Hay personajes que no necesitan presentación en Vitoria. Los gigantes, cabezudos, sotas y caballos de la Comparsa llevan más de un siglo siendo parte inseparable de la identidad de esta ciudad. Su presencia en las fiestas no es un complemento: es el alma misma de la celebración.
Este agosto, la agrupación ha sido reconocida como Alaveses del Mes, un galardón que llega apenas unas semanas después de que la Comparsa recibiera también el Celedón de Oro, máximo reconocimiento festivo de la ciudad. Con él fue distinguida igualmente Txaro Iturralde, modista de la comparsa durante décadas.
La historia de estos colosos bonachones arranca en 1917, cuando los primeros cuatro gigantones y otros tantos cabezudos salieron a las calles vitorianas. Costaron 1.322 pesetas de la época, una cantidad considerable que los vecinos lograron recaudar con esfuerzo. Desde entonces, el tiempo no ha hecho sino sumarles cariño y nuevos compañeros.
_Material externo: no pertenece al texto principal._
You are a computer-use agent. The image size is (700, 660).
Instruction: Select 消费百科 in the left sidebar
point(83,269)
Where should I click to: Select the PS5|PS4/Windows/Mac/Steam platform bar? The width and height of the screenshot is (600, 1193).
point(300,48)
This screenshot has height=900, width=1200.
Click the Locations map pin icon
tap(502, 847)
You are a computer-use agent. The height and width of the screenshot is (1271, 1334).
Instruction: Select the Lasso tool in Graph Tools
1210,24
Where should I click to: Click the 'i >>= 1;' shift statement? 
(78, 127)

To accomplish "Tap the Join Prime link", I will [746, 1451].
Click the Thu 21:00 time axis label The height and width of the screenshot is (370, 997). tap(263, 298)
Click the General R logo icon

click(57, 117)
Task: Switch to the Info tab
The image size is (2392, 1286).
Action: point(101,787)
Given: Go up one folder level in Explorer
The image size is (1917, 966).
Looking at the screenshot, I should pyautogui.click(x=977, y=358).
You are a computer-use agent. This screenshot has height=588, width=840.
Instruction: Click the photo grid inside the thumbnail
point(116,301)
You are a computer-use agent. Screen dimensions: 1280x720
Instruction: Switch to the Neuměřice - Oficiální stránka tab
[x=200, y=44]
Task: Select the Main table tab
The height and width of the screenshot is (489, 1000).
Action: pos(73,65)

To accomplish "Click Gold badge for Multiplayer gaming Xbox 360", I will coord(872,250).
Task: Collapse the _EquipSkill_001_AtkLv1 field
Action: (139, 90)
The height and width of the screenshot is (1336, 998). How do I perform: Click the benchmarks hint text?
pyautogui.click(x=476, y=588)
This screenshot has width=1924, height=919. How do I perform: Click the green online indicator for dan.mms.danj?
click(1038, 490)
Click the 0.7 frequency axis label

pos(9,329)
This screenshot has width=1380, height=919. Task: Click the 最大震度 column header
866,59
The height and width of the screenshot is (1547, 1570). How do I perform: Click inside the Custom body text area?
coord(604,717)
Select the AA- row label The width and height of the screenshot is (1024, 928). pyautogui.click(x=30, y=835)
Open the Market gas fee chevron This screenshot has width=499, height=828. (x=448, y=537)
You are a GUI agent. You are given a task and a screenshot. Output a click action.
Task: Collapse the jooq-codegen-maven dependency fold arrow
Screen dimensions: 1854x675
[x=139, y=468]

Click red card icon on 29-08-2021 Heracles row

Los Regüeveros llegaron en 1929, inspirados en los representantes de los pueblos en las juntas forales. Un año después se incorporaron La Vieja, La Señorita, La Rubia, Calva Seca, el Llorón y el inconfundible Ojo Biriqui, convertido hoy en uno de los personajes más entrañables del conjunto. En los años cuarenta, la familia acogió a los cuatro Reyes de la Baraja, regalo de Alfaro Fournier. Ya en los primeros años dos mil, sotas y caballos completaron esta gran familia festiva.
La despedida de los Gigantes y Cabezudos volvió a reunir este año a cientos de personas en la calle San Antonio, demostrando que su capacidad de congregar a vitorianos de todas las edades sigue intacta. No hay filtro generacional que resista una pasada de botxintxa.
Con casi 110 años a sus espaldas, esta comparsa sigue dando la talla, literalmente. Y Vitoria, que los conoce de toda la vida, los sigue mirando con los mismos ojos de siempre: los de quien reconoce en ellos algo propio, algo que no entiende de modas ni de tiempos.
Álava entera les debe una parte de lo que es.